# Key Post: Eurodisney vs Parc Asterix.



## sueellen (8 Feb 2002)

Hi,

I'm heading to paris with wife and kids soon. I want to put 1 (and only 1!) day aside for the stomach churning rides. Any views on which is better Eurodisney or Parc Asterix - has anyone any experience of either?

Thanks
MAC


----------



## bubbles (8 Feb 2002)

*Fun Park*

Hi You cannot really compare the two as Park Asterix is much smaller and very French compared to Eurodisney. Its size means you can get around in a day and will  not be subjected to the americanisation of French people.

If you only have one day, go to Parc Asterix. hope you enjoy it and that the weather holds. There are a few attractions where you get quite wet so come prepared.
regards
Bubbles


----------



## strader (8 Feb 2002)

*Eurodisney*

Space mountain is great and Honey I shrunk the audience is amazing. There's a queueing system for the roller-coasters called fastrack I think. You take ticket and come back at an allotted time and avoid queues.

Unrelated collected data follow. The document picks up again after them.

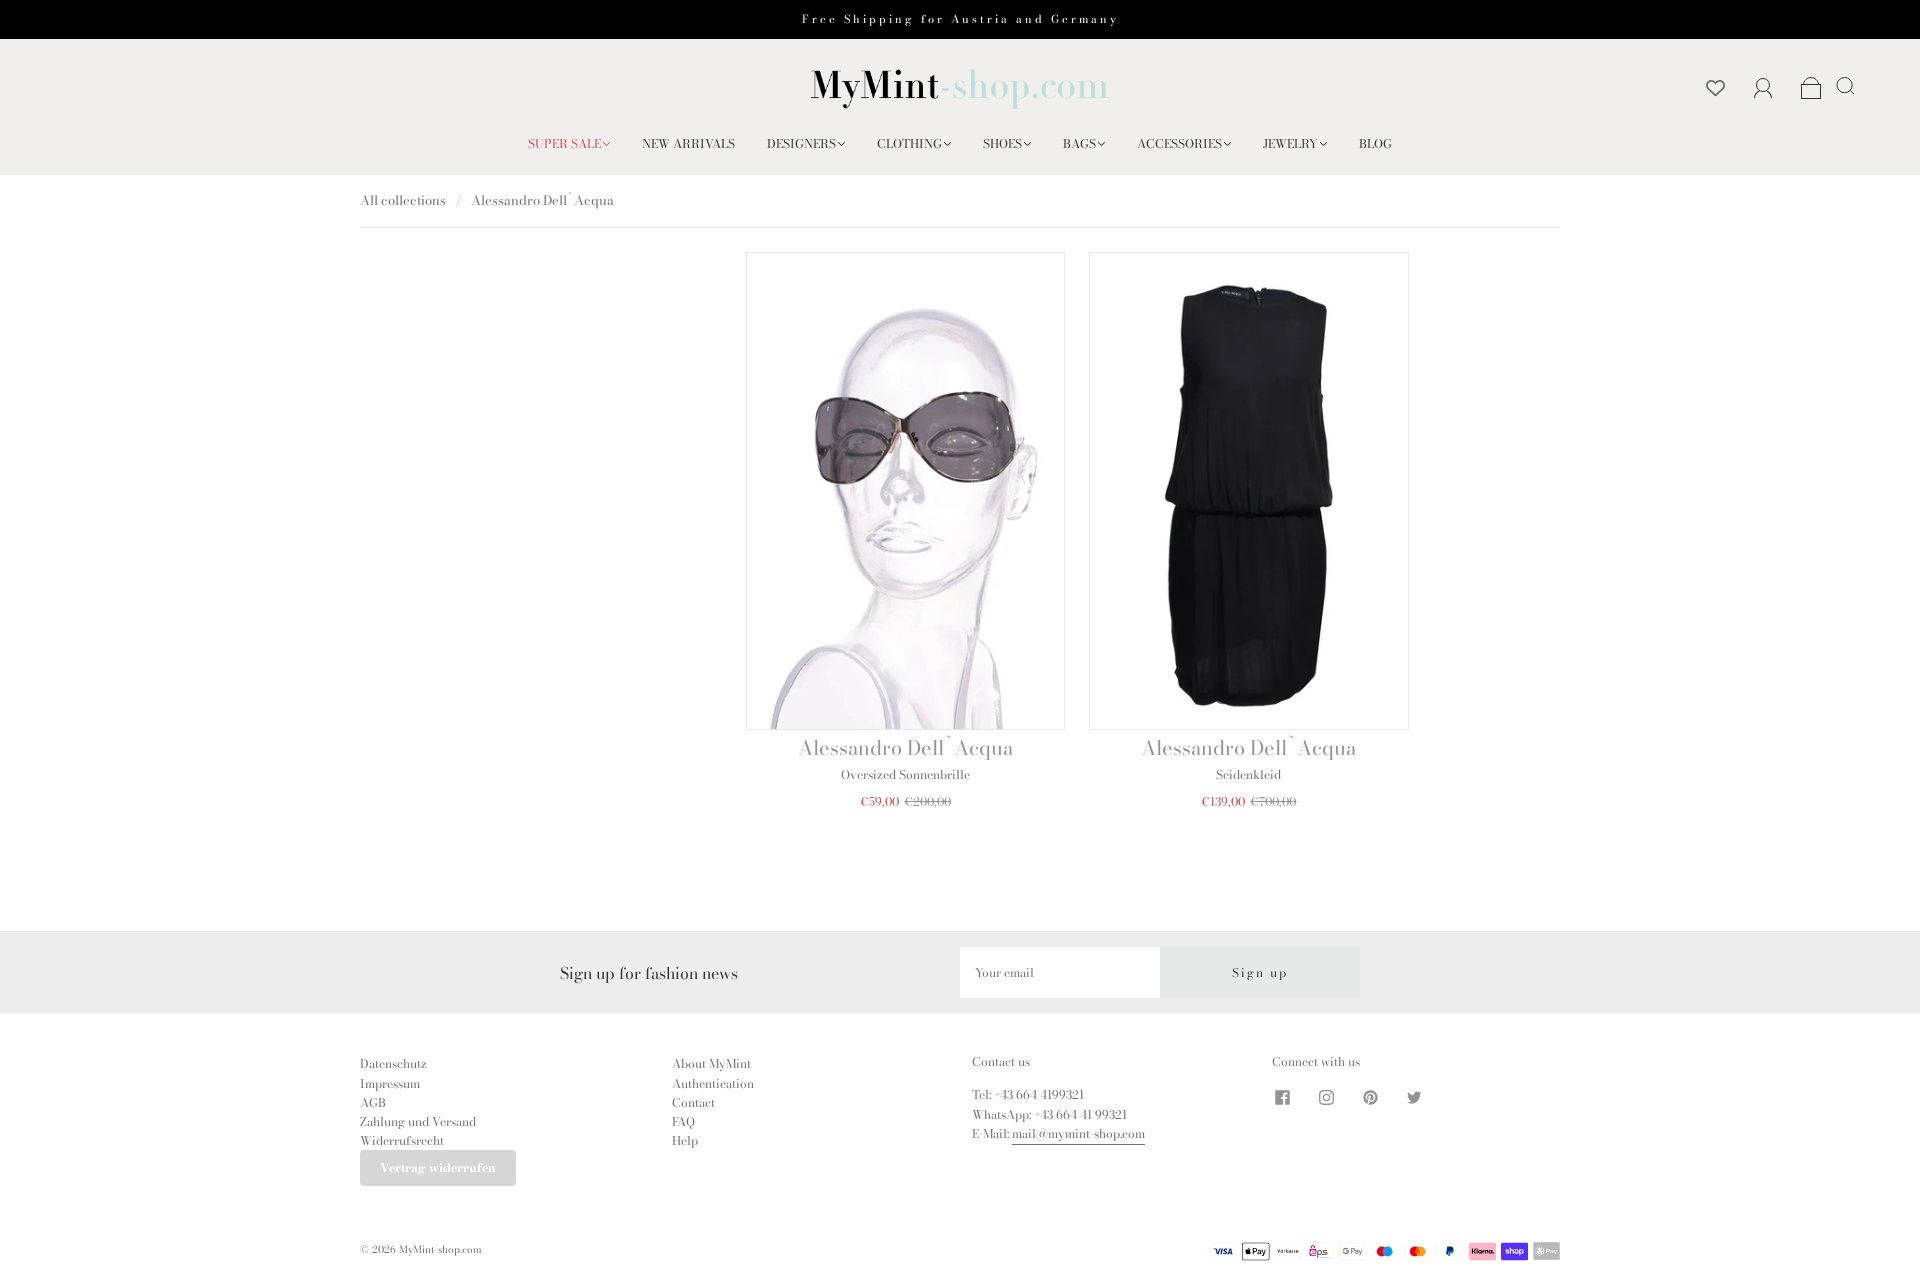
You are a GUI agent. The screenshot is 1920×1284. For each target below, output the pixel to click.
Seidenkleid (1248, 774)
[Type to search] (1841, 85)
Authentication (713, 1083)
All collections (403, 200)
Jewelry (1290, 143)
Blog (1375, 143)
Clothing (909, 143)
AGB (373, 1102)
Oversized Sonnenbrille (905, 774)
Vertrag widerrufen (438, 1167)
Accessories (1179, 143)
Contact (693, 1102)
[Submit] (1849, 85)
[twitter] (1414, 1097)
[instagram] (1326, 1097)
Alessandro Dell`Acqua (905, 747)
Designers (801, 143)
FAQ (683, 1121)
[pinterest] (1370, 1097)
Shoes (1002, 143)
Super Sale (564, 143)
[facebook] (1282, 1097)
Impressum (390, 1083)
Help (685, 1140)
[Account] (1763, 88)
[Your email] (1060, 972)
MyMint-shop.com (440, 1249)
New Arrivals (688, 143)
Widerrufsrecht (402, 1140)
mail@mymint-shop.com (1078, 1133)
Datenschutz (393, 1063)
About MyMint (711, 1063)
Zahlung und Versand (418, 1121)
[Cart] (1811, 89)
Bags (1079, 143)
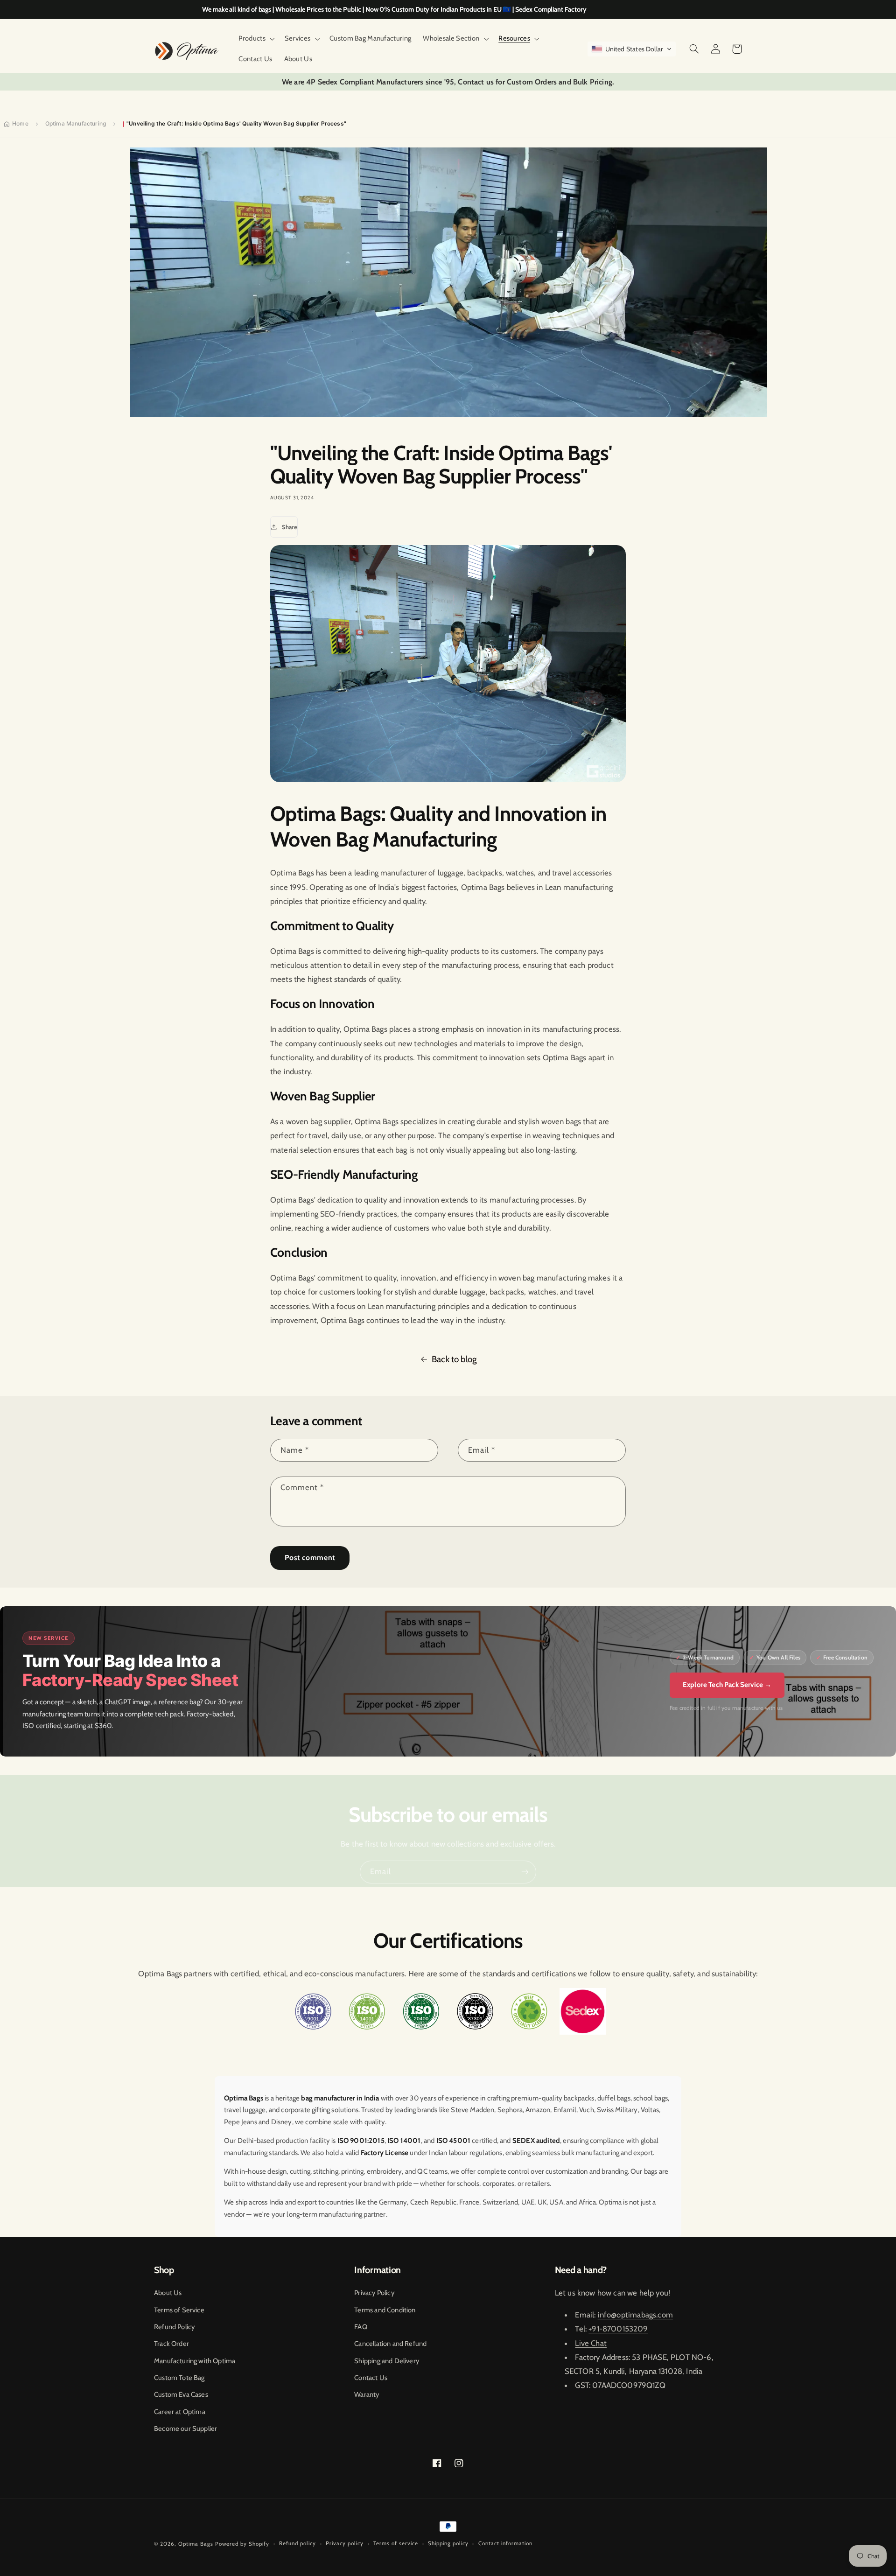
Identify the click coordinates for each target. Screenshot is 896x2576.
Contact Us (370, 2377)
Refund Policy (174, 2327)
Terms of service (395, 2543)
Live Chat (591, 2343)
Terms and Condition (384, 2310)
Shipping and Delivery (386, 2361)
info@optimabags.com (635, 2314)
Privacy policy (345, 2543)
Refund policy (297, 2543)
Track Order (171, 2343)
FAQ (360, 2327)
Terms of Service (179, 2310)
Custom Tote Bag (179, 2377)
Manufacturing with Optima (194, 2361)
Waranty (366, 2394)
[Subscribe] (525, 1872)
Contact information (505, 2543)
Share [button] (289, 527)
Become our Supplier (185, 2428)
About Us (168, 2293)
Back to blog (454, 1359)
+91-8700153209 (618, 2328)
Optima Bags (195, 2544)
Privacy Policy (374, 2293)
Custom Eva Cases (181, 2394)
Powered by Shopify (242, 2544)
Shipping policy (448, 2543)
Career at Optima (179, 2412)
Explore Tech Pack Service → (727, 1684)
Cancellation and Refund (390, 2343)
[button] (256, 38)
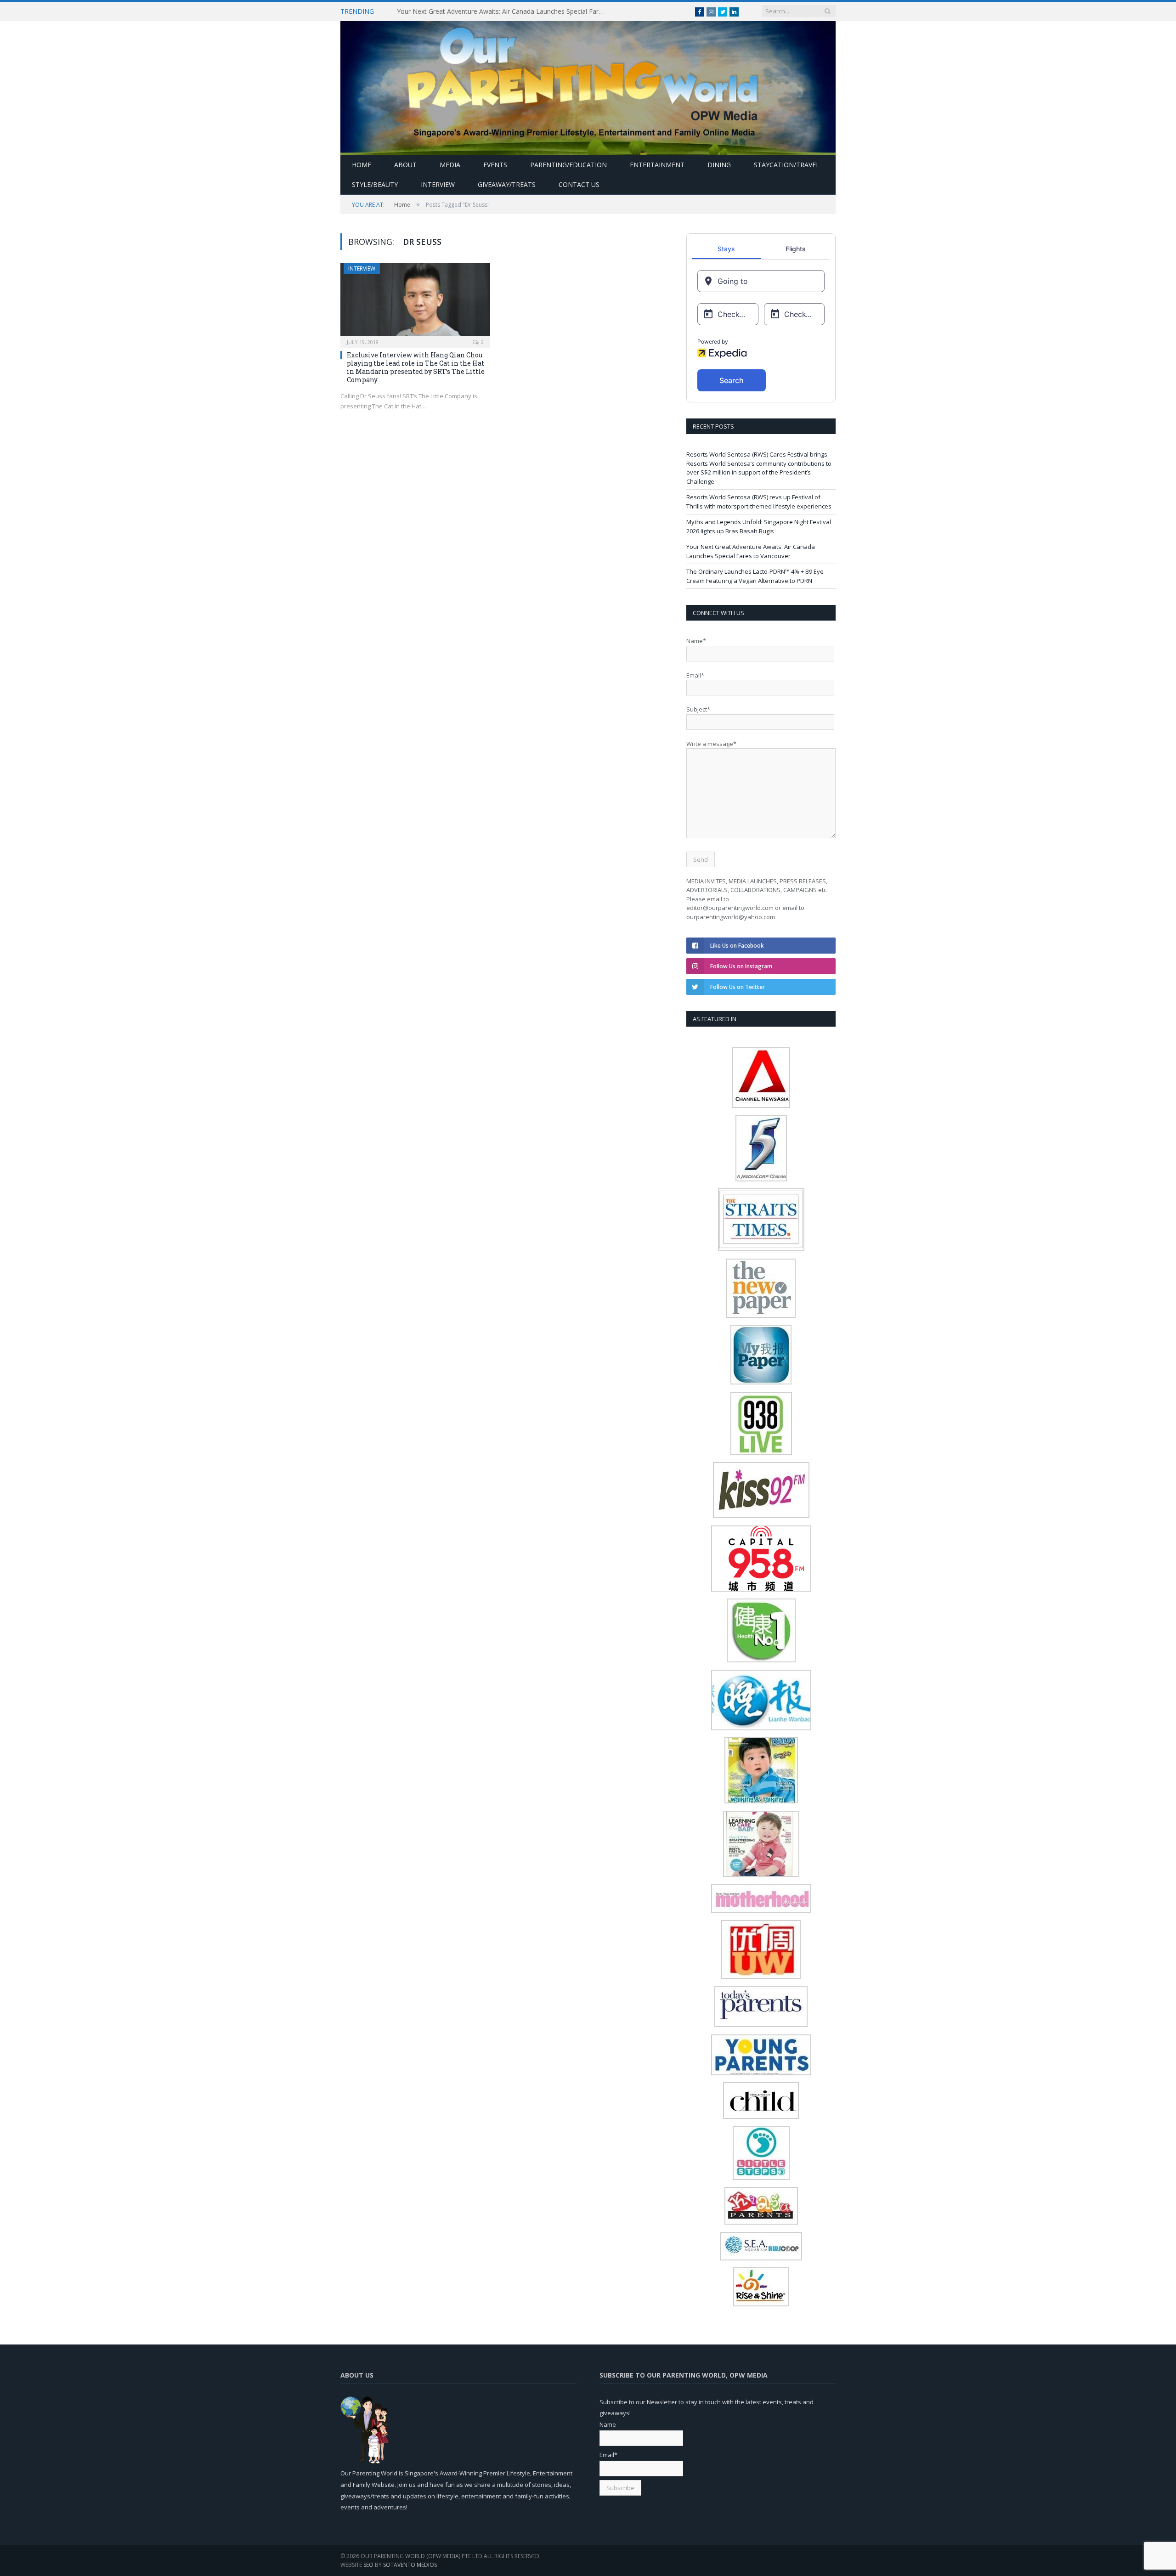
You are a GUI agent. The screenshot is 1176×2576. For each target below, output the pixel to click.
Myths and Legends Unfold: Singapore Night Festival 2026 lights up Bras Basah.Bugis (758, 526)
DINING (719, 164)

Haven't been to Parc Asterix.


----------



## tedd (8 Feb 2002)

*Re: Eurodisney*

Your kids would probably prefer Eurodisney, if only because they will be familiar with a lot of the characters, etc.


----------



## Grundy (11 Feb 2002)

*Asterix*

Il n'y a pas de choix! Le Parc Asterix, c'est bien le meilleure venue.  Le Disneyland a les geants souris qui terrorise les enfants et biens les adultes aussi!


----------



## tedd (11 Feb 2002)

*Re: Asterix*

I just noticed that you are planning to go soon....all of France is currently gripped by Asterix-mania as a result of the recent film. So I would hazard a guess that this will be reflected in increased visitor numbers to Parc Asterix, especially as the Paris-region midterm breaks start at the end of the week...be warned!


----------



## endowed (15 Feb 2002)

*Re: Eurodisney*

There was an item about Eurodisney on this week's <!--EZCODE ITALIC START-->_  No Frontiers _<!--EZCODE ITALIC END--> travel programme on RTE. Despite a few minor quibbles, Flo McSweeney gave it the thumbs-up! 8) 
She preferred it to its US equivalent.

In case you missed the show, this edition (according to the TV schedules) is <!--EZCODE BOLD START-->*  repeated tomorrow, Saturday, at 1.40 pm in the afternoon on RTE 1 *<!--EZCODE BOLD END-->


----------



## MACTHEKNIFE (16 Feb 2002)

*Eurodisney VS Parc Asterix*

Folks,

Thanks a million for all the feedback and tips

MAC


----------



## sueellen (20 Oct 2004)

*Some other posts*

*lazyboy02
Unregistered User
Eurodisney*

Would anyone have any comments on Eurodisney? has anyone been on a package weekend there by any chance, say flights and day pass with hotel? 

*legend99*

We thought of going there but the packages looked very very expensive. We settled on Salou instead because there is a Universal Theme park there. & nights in Salou works out about the same as 3 in Eurodisney... 

*icantbelieveitstaken
Registered User*

Went to EuroDisney last Christmas (2 adults 2 kids) for 4 days, it cost €1100 for flights, accomodation at the Newport Bay onsite hotel and entry to the park. I thought it was well worth the money, the kids loved it and given that me and my wife are just big kids we had an equally good time. This was my third visit and so far the time to go is around Halloween, the amount of effort that is put in is amazing and surprisingly for a childrens theme park a lot of the rides adapted to a spooky atmosphere a lot better than they did to Christmas. Spent around another €800 while we were there but this included Christmas treats and taking a relatively don't-say-no attitude to any reasonable requests from the kids (big and small). Would definitely go again although the next trip might be stateside (which I'd also recommend). 
- icantbelieveit

*sueellen
Moderator
Re: Eurodisney*

I made enquiries myself some time ago with www.abbeytravel.ie/ who seem to specialise in Eurodisney but I found the whole package too expensive. A friend stayed in a small hotel in Paris and took the train in/out each day and found this option a lot cheaper as compared to booking a package. I understand Easter is high season in a lot of the theme parks.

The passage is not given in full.